Activity: All of the entries below are to be copied word for word.
··· Data listing
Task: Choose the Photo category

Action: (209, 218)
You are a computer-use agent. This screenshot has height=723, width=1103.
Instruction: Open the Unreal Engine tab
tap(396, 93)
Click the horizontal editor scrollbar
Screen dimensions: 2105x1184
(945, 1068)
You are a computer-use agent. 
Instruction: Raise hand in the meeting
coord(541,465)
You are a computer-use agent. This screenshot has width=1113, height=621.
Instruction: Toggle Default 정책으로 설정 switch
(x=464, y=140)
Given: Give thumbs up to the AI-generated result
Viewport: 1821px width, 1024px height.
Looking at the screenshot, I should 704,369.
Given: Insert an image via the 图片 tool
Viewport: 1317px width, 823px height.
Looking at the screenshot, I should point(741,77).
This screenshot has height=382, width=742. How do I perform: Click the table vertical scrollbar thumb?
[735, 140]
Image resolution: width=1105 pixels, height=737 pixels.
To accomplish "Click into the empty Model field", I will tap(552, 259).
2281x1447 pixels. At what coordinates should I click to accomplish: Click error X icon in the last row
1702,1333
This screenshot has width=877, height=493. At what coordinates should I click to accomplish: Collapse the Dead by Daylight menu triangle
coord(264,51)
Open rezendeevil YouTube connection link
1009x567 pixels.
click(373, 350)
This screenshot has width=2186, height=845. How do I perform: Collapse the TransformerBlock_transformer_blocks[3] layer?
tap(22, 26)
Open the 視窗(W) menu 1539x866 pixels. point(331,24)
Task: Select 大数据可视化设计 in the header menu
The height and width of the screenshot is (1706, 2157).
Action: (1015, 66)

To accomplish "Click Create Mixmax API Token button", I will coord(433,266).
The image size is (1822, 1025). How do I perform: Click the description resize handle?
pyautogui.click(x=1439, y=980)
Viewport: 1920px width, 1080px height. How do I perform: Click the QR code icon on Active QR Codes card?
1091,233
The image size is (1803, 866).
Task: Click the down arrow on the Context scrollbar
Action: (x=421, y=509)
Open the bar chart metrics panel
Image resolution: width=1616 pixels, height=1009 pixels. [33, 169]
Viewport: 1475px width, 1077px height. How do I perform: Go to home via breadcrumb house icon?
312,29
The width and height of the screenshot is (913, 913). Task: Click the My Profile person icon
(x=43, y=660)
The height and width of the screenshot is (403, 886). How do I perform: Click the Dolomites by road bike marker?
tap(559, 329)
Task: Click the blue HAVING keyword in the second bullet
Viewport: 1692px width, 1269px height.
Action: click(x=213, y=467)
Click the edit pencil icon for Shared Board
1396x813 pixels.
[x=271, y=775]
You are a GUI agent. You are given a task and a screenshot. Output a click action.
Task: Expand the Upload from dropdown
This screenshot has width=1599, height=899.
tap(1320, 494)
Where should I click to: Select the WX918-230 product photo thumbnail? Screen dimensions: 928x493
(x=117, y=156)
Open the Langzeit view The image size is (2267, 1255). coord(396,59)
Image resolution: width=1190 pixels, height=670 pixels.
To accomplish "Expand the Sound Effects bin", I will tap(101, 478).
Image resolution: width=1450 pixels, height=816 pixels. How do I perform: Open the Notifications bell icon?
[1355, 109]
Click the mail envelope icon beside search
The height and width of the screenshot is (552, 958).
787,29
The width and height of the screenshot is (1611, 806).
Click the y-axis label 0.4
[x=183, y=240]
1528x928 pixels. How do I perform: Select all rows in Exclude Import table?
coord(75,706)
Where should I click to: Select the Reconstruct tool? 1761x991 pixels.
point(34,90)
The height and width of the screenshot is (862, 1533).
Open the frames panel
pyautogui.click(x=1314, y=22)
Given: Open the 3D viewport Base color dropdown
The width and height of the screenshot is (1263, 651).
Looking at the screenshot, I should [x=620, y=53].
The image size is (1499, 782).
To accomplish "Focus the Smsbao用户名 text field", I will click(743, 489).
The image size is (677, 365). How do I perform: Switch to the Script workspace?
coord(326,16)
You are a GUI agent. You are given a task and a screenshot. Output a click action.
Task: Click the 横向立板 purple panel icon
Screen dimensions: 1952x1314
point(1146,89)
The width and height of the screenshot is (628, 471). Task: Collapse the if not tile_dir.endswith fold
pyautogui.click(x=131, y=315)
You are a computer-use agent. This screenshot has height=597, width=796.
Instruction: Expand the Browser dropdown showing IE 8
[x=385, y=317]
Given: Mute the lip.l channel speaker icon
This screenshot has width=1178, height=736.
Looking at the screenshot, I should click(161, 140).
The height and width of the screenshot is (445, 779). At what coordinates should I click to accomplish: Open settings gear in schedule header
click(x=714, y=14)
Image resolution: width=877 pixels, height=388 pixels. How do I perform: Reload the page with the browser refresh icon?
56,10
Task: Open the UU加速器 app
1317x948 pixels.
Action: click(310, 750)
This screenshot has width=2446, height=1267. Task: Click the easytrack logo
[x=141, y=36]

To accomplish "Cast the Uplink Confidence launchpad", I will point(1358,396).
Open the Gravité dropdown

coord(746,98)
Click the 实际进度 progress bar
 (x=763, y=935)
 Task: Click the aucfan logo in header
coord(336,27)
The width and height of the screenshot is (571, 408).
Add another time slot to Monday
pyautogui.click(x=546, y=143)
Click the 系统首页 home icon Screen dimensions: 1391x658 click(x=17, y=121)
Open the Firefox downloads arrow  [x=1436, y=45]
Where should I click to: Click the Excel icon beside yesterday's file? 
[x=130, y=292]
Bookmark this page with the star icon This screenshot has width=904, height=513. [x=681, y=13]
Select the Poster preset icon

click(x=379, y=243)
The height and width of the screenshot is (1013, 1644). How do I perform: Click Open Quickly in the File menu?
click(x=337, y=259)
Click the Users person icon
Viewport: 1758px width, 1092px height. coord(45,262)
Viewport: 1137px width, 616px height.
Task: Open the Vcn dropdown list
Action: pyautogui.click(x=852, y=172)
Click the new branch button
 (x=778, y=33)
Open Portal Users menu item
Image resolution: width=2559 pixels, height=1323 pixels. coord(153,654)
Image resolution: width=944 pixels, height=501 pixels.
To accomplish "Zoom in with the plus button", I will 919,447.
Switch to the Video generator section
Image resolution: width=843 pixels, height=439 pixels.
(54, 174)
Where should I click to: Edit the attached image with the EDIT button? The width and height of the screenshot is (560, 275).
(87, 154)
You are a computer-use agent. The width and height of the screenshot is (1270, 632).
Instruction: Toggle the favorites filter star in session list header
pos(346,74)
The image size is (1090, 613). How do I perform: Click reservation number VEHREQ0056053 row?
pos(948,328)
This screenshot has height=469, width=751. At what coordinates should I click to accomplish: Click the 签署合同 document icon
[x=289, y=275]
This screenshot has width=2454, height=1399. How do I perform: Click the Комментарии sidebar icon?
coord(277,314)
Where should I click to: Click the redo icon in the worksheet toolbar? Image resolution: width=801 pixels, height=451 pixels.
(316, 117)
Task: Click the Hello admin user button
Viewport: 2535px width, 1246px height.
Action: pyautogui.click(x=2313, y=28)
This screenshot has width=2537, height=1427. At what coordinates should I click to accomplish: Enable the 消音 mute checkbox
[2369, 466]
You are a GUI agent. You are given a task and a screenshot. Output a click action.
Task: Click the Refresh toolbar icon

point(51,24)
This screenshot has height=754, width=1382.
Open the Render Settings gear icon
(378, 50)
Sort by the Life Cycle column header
······
Solution below:
Task: Choose the Photo category

Action: (209, 218)
You are a computer-use agent. This screenshot has height=723, width=1103.
Instruction: Open the Unreal Engine tab
tap(396, 93)
Click the horizontal editor scrollbar
Screen dimensions: 2105x1184
(945, 1068)
You are a computer-use agent. 
Instruction: Raise hand in the meeting
coord(541,465)
You are a computer-use agent. This screenshot has width=1113, height=621.
Instruction: Toggle Default 정책으로 설정 switch
(x=464, y=140)
Given: Give thumbs up to the AI-generated result
Viewport: 1821px width, 1024px height.
Looking at the screenshot, I should 704,369.
Given: Insert an image via the 图片 tool
Viewport: 1317px width, 823px height.
Looking at the screenshot, I should point(741,77).
This screenshot has height=382, width=742. How do I perform: Click the table vertical scrollbar thumb?
[735, 140]
Image resolution: width=1105 pixels, height=737 pixels.
To accomplish "Click into the empty Model field", I will tap(552, 259).
2281x1447 pixels. At what coordinates should I click to accomplish: Click error X icon in the last row
1702,1333
This screenshot has width=877, height=493. At what coordinates should I click to accomplish: Collapse the Dead by Daylight menu triangle
coord(264,51)
Open rezendeevil YouTube connection link
1009x567 pixels.
click(373, 350)
This screenshot has width=2186, height=845. How do I perform: Collapse the TransformerBlock_transformer_blocks[3] layer?
tap(22, 26)
Open the 視窗(W) menu 1539x866 pixels. point(331,24)
Task: Select 大数据可视化设计 in the header menu
The height and width of the screenshot is (1706, 2157).
Action: (1015, 66)

To accomplish "Click Create Mixmax API Token button", I will coord(433,266).
The image size is (1822, 1025). How do I perform: Click the description resize handle?
pyautogui.click(x=1439, y=980)
Viewport: 1920px width, 1080px height. How do I perform: Click the QR code icon on Active QR Codes card?
1091,233
The image size is (1803, 866).
Task: Click the down arrow on the Context scrollbar
Action: (x=421, y=509)
Open the bar chart metrics panel
Image resolution: width=1616 pixels, height=1009 pixels. [33, 169]
Viewport: 1475px width, 1077px height. How do I perform: Go to home via breadcrumb house icon?
312,29
The width and height of the screenshot is (913, 913). Task: Click the My Profile person icon
(x=43, y=660)
The height and width of the screenshot is (403, 886). How do I perform: Click the Dolomites by road bike marker?
tap(559, 329)
Task: Click the blue HAVING keyword in the second bullet
Viewport: 1692px width, 1269px height.
Action: click(x=213, y=467)
Click the edit pencil icon for Shared Board
1396x813 pixels.
[x=271, y=775]
You are a GUI agent. You are given a task and a screenshot. Output a click action.
Task: Expand the Upload from dropdown
This screenshot has width=1599, height=899.
tap(1320, 494)
Where should I click to: Select the WX918-230 product photo thumbnail? Screen dimensions: 928x493
(x=117, y=156)
Open the Langzeit view The image size is (2267, 1255). coord(396,59)
Image resolution: width=1190 pixels, height=670 pixels.
To accomplish "Expand the Sound Effects bin", I will tap(101, 478).
Image resolution: width=1450 pixels, height=816 pixels. How do I perform: Open the Notifications bell icon?
[1355, 109]
Click the mail envelope icon beside search
The height and width of the screenshot is (552, 958).
787,29
The width and height of the screenshot is (1611, 806).
Click the y-axis label 0.4
[x=183, y=240]
1528x928 pixels. How do I perform: Select all rows in Exclude Import table?
coord(75,706)
Where should I click to: Select the Reconstruct tool? 1761x991 pixels.
point(34,90)
The height and width of the screenshot is (862, 1533).
Open the frames panel
pyautogui.click(x=1314, y=22)
Given: Open the 3D viewport Base color dropdown
The width and height of the screenshot is (1263, 651).
Looking at the screenshot, I should [x=620, y=53].
The image size is (1499, 782).
To accomplish "Focus the Smsbao用户名 text field", I will click(743, 489).
The image size is (677, 365). How do I perform: Switch to the Script workspace?
coord(326,16)
You are a GUI agent. You are given a task and a screenshot. Output a click action.
Task: Click the 横向立板 purple panel icon
Screen dimensions: 1952x1314
point(1146,89)
The width and height of the screenshot is (628, 471). Task: Collapse the if not tile_dir.endswith fold
pyautogui.click(x=131, y=315)
You are a computer-use agent. This screenshot has height=597, width=796.
Instruction: Expand the Browser dropdown showing IE 8
[x=385, y=317]
Given: Mute the lip.l channel speaker icon
This screenshot has width=1178, height=736.
Looking at the screenshot, I should click(161, 140).
The height and width of the screenshot is (445, 779). At what coordinates should I click to accomplish: Open settings gear in schedule header
click(x=714, y=14)
Image resolution: width=877 pixels, height=388 pixels. How do I perform: Reload the page with the browser refresh icon?
56,10
Task: Open the UU加速器 app
1317x948 pixels.
Action: click(310, 750)
This screenshot has width=2446, height=1267. Task: Click the easytrack logo
[x=141, y=36]

To accomplish "Cast the Uplink Confidence launchpad", I will point(1358,396).
Open the Gravité dropdown

coord(746,98)
Click the 实际进度 progress bar
 (x=763, y=935)
 Task: Click the aucfan logo in header
coord(336,27)
The width and height of the screenshot is (571, 408).
Add another time slot to Monday
pyautogui.click(x=546, y=143)
Click the 系统首页 home icon Screen dimensions: 1391x658 click(x=17, y=121)
Open the Firefox downloads arrow  [x=1436, y=45]
Where should I click to: Click the Excel icon beside yesterday's file? 
[x=130, y=292]
Bookmark this page with the star icon This screenshot has width=904, height=513. [x=681, y=13]
Select the Poster preset icon

click(x=379, y=243)
The height and width of the screenshot is (1013, 1644). How do I perform: Click Open Quickly in the File menu?
click(x=337, y=259)
Click the Users person icon
Viewport: 1758px width, 1092px height. coord(45,262)
Viewport: 1137px width, 616px height.
Task: Open the Vcn dropdown list
Action: pyautogui.click(x=852, y=172)
Click the new branch button
 (x=778, y=33)
Open Portal Users menu item
Image resolution: width=2559 pixels, height=1323 pixels. coord(153,654)
Image resolution: width=944 pixels, height=501 pixels.
To accomplish "Zoom in with the plus button", I will 919,447.
Switch to the Video generator section
Image resolution: width=843 pixels, height=439 pixels.
(54, 174)
Where should I click to: Edit the attached image with the EDIT button? The width and height of the screenshot is (560, 275).
(87, 154)
You are a computer-use agent. The width and height of the screenshot is (1270, 632).
Instruction: Toggle the favorites filter star in session list header
pos(346,74)
The image size is (1090, 613). How do I perform: Click reservation number VEHREQ0056053 row?
pos(948,328)
This screenshot has height=469, width=751. At what coordinates should I click to accomplish: Click the 签署合同 document icon
[x=289, y=275]
This screenshot has width=2454, height=1399. How do I perform: Click the Комментарии sidebar icon?
coord(277,314)
Where should I click to: Click the redo icon in the worksheet toolbar? Image resolution: width=801 pixels, height=451 pixels.
(316, 117)
Task: Click the Hello admin user button
Viewport: 2535px width, 1246px height.
Action: pyautogui.click(x=2313, y=28)
This screenshot has width=2537, height=1427. At what coordinates should I click to accomplish: Enable the 消音 mute checkbox
[2369, 466]
You are a GUI agent. You are given a task and a screenshot. Output a click action.
Task: Click the Refresh toolbar icon

point(51,24)
This screenshot has height=754, width=1382.
Open the Render Settings gear icon
(378, 50)
Sort by the Life Cycle column header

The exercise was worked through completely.